She was the same to-day as on the day he first got to know her, perhaps
as the day the world was created! She put nothing out on usury, but had
been born with all she had. The world could indeed be transformed, but
she would always remain as she was.

The post brought a letter from Morten. He was staying at present in
Sicily, and thought of travelling along the north coast of Africa to the
south of Spain. "And I may make an excursion in to the borders of the
Desert, and try what riding on a camel is like," he wrote. He was well
and in good spirits. It was strange to think that he was writing with
open doors, while here they were struggling with the cold. He drank wine
at every meal just as you drank pale ale here at home; and he wrote that
the olive and orange harvests were just over.

"It must be lovely to be in such a place just for once!" said Ellen,
with a sigh.

"When the new conditions gain a footing, it'll no longer be among
unattainable things for the working-man," Pelle answered.

Brun now came down, having at last finished his work. "Ah, it's good to
be at home!" he said, shaking himself; "it's a stormy night."

"Here's a letter from Morten," said Pelle, handing it to him.

The old man put on his spectacles.




XX


As soon as it was possible to get at the ground, the work of excavating
for the foundations of the new workmen's houses was begun with full
vigor.
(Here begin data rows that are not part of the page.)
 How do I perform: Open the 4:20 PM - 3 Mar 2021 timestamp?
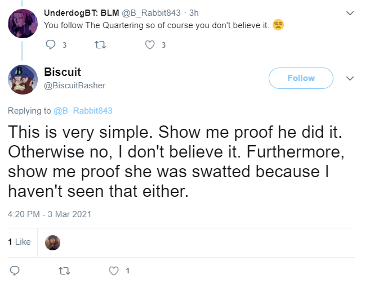[50, 214]
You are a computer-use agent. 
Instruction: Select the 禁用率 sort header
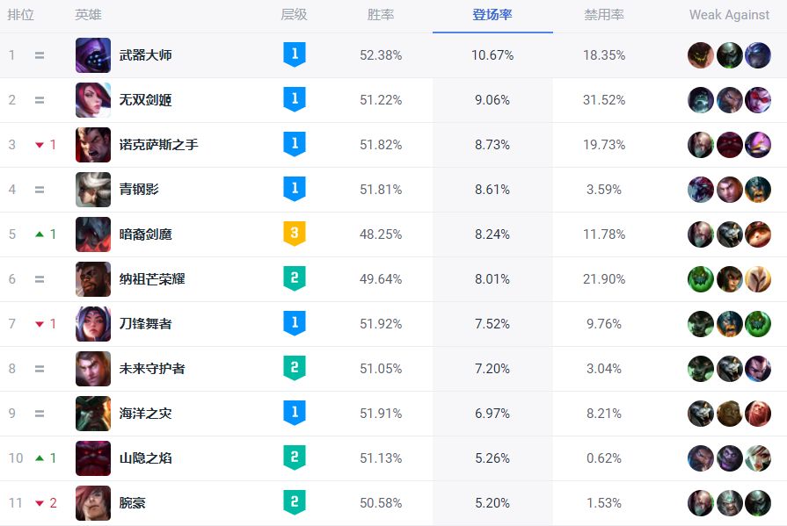605,15
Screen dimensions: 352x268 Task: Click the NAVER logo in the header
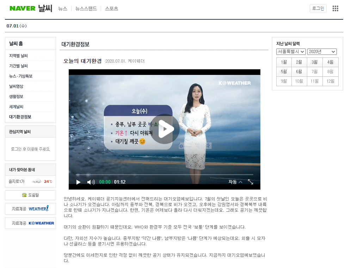[x=23, y=8]
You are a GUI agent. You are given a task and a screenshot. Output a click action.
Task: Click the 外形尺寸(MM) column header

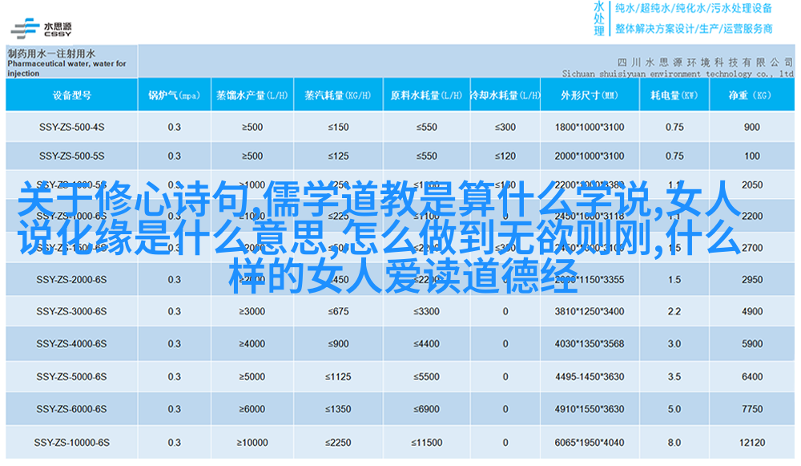tap(589, 95)
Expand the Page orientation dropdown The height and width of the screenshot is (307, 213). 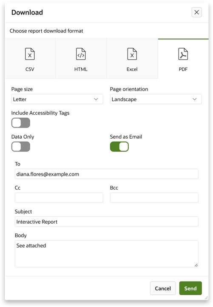(156, 99)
Brun took a great interest in the work, and watched it out in the
cold from morning till evening. He wore an extra great-coat, and woollen
gloves outside his fur-lined ones. Ellen had knitted him a large scarf,
which he was to wrap round his mouth. She kept an eye on him from the
windows, and had to fetch him in every now and then to thaw him. It was
quite impossible, however, to keep him in; he was far too eager for the
work to progress. When the frost stopped it, he still wandered about out
there, fidgety and in low spirits.

On weekdays Pelle was never at home in daylight, but on Sunday he had to
go out with him and see what had been done, as soon as day dawned. The
old man came and knocked at Pelle's door. "Well, Pelle!" he said. "Will
you soon be out of bed?"

"He must really be allowed to lie there while he has his coffee!" cried
Ellen from the kitchen.

Brun ran once round the house to pass the time. He was not happy until
he had shown it all to Pelle and got him to approve of the alterations.
This was where he had thought the road should go. And there, where the
roads crossed, a little park with statuary would look nice. New ideas
were always springing up. The librarian's imagination conjured up a
whole town from the bare fields, with free schools and theaters and
comfortable dwellings for the aged. "We must have a supply association
and a school at once," he said; "and by degrees, as our numbers
increase, we shall get all the rest. A poor-house and a prison are the
only things I don't think we shall have any use for."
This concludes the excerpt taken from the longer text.